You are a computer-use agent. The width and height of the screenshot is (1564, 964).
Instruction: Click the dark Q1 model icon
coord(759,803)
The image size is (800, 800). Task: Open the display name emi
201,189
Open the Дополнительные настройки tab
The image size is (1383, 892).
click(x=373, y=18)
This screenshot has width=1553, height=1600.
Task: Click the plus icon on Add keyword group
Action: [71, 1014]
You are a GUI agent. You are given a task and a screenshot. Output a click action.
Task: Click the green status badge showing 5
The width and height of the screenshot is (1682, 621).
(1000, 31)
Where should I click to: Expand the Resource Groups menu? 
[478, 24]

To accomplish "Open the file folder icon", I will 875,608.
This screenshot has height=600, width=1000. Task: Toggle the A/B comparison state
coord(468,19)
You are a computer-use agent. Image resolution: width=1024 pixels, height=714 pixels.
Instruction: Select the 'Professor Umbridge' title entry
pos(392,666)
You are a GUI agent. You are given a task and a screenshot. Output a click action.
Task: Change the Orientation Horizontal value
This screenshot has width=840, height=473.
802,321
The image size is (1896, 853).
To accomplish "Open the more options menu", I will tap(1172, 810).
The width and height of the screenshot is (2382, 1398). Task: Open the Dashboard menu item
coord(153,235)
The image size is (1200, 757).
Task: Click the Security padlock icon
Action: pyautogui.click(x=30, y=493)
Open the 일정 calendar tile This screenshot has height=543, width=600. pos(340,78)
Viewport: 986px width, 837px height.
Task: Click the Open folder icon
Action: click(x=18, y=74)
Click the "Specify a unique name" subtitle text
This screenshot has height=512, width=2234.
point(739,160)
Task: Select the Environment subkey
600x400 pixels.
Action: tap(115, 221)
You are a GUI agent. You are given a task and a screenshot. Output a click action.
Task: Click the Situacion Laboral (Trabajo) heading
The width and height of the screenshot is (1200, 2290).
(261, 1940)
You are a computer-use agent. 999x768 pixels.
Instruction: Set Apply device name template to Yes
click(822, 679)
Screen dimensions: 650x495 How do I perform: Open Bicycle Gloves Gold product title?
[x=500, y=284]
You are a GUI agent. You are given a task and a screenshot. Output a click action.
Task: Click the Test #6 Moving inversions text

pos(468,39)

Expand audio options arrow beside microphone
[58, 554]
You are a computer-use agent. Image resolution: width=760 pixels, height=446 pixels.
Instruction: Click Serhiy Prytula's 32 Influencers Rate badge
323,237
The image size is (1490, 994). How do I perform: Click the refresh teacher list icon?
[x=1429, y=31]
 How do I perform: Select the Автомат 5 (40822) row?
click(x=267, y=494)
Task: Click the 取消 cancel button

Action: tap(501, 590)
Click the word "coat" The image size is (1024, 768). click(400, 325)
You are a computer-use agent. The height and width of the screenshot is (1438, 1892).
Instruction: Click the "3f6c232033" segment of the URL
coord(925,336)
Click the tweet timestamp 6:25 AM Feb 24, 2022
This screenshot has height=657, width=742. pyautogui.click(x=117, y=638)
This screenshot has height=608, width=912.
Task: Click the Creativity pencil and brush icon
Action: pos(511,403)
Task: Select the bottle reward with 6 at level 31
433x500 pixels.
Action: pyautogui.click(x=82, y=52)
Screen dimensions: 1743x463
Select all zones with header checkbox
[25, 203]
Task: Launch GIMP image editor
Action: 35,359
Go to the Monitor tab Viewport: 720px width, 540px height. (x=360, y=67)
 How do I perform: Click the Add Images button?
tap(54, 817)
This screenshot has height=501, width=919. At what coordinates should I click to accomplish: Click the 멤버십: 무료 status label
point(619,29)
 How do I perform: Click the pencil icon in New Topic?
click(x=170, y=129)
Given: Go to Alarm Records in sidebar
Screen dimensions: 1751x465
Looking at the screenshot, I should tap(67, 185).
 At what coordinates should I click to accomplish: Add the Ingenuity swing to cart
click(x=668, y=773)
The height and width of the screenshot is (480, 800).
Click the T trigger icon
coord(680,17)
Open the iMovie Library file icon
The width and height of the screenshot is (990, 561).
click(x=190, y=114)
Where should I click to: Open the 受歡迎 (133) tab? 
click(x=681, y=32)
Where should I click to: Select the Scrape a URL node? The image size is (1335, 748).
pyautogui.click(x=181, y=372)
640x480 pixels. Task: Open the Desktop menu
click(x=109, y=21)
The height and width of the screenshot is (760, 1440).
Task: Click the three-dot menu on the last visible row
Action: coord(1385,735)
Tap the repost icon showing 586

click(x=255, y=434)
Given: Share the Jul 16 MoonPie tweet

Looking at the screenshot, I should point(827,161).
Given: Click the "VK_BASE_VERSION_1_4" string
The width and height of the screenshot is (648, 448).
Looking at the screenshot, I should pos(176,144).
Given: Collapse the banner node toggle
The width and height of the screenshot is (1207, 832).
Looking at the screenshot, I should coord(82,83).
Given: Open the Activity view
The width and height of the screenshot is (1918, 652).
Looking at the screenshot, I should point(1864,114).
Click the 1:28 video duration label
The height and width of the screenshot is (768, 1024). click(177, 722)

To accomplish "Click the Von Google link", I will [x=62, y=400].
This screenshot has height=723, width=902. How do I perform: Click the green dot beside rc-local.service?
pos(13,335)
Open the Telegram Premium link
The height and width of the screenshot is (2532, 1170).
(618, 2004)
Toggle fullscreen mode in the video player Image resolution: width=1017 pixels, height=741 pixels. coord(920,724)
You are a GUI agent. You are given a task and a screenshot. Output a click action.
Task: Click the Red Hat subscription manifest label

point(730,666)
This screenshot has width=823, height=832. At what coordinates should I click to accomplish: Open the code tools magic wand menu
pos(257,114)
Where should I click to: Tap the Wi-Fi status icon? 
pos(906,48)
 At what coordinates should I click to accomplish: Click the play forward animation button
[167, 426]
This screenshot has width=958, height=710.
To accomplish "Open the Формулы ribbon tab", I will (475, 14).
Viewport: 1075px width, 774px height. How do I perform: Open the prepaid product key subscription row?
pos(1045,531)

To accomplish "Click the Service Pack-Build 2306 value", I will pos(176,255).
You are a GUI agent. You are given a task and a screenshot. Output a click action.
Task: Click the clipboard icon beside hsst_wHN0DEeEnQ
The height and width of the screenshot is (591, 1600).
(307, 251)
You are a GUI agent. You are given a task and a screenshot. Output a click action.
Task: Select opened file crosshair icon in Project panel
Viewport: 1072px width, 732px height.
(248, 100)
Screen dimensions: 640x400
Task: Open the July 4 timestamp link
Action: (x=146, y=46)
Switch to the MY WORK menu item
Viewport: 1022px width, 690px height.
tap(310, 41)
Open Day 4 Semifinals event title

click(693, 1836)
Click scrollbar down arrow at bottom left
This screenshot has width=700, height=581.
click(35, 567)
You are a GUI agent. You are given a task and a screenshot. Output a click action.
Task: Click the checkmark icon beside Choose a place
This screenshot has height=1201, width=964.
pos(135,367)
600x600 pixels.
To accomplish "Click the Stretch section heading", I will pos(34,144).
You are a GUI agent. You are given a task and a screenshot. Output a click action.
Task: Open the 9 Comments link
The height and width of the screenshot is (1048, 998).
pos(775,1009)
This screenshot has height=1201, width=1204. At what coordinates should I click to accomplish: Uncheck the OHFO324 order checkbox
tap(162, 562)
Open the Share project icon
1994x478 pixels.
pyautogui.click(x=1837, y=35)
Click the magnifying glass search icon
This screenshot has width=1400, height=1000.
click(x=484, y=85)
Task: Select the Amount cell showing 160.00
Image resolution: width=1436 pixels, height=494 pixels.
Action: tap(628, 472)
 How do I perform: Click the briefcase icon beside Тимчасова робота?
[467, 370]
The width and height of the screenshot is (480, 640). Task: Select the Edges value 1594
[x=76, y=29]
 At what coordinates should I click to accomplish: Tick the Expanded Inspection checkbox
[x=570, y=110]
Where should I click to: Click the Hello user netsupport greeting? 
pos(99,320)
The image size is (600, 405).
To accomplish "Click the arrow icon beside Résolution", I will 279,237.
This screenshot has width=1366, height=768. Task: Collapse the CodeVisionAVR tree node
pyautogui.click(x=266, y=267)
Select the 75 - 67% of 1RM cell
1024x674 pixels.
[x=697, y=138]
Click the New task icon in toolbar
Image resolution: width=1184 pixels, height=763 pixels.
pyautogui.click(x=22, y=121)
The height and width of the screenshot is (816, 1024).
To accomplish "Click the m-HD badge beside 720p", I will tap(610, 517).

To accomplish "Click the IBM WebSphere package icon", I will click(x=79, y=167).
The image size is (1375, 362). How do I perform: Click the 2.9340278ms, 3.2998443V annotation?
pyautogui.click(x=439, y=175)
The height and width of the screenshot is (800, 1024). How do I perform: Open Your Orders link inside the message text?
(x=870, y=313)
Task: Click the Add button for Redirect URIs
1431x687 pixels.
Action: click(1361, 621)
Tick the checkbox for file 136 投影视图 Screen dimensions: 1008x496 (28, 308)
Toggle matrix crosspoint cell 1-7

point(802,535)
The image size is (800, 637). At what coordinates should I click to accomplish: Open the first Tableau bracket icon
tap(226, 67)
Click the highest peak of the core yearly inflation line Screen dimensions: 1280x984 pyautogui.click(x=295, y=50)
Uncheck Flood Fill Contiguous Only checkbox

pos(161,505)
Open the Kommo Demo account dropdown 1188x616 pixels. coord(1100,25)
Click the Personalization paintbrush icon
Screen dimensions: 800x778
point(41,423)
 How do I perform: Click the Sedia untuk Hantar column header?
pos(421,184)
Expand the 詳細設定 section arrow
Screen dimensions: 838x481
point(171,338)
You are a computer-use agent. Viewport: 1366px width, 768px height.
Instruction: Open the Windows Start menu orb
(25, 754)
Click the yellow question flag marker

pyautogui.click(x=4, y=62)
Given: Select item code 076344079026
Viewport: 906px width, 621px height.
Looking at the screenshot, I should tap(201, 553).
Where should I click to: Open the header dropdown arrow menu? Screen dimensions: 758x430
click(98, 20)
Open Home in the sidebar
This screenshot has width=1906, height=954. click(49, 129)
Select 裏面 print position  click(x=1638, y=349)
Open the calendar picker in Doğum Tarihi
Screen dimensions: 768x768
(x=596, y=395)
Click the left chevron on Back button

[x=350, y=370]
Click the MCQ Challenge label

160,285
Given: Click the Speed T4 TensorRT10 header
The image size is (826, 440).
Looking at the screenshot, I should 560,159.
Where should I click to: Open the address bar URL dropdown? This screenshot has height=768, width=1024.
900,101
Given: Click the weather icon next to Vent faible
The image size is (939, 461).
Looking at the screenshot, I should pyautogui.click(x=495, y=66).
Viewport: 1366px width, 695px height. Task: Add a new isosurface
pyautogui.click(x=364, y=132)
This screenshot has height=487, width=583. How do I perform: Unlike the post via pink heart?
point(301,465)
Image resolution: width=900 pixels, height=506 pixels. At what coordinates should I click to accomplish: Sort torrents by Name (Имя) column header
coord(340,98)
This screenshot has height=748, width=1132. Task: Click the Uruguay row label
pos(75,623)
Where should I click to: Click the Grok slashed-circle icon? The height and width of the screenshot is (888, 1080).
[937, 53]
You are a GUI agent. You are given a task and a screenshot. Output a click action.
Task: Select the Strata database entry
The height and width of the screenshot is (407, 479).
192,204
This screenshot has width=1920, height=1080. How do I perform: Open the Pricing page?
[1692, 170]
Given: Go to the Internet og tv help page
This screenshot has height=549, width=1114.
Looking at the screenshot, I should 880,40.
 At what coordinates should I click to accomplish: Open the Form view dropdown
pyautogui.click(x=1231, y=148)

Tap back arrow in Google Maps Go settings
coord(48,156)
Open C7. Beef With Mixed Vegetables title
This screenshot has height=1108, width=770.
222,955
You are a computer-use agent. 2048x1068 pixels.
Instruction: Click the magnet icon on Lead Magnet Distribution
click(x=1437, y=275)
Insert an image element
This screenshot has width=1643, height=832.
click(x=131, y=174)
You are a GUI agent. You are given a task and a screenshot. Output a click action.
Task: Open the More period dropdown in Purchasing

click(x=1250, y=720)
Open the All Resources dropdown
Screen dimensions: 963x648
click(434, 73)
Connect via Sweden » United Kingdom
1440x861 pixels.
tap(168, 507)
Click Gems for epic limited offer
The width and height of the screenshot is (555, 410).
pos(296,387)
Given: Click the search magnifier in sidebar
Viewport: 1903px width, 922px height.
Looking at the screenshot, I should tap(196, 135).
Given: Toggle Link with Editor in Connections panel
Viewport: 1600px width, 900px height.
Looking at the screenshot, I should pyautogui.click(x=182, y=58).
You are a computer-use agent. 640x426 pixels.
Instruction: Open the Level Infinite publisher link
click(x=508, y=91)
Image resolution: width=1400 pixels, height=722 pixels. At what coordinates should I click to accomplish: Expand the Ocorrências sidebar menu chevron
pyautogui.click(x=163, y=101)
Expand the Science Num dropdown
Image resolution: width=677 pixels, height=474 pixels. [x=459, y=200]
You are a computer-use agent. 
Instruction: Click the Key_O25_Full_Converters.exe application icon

****************

--- Exercise description ---
Return every line of the data above in which "heading" appears.

--- Task solution ---
Task: Click the Situacion Laboral (Trabajo) heading
To accomplish "Click the Stretch section heading", I will pos(34,144).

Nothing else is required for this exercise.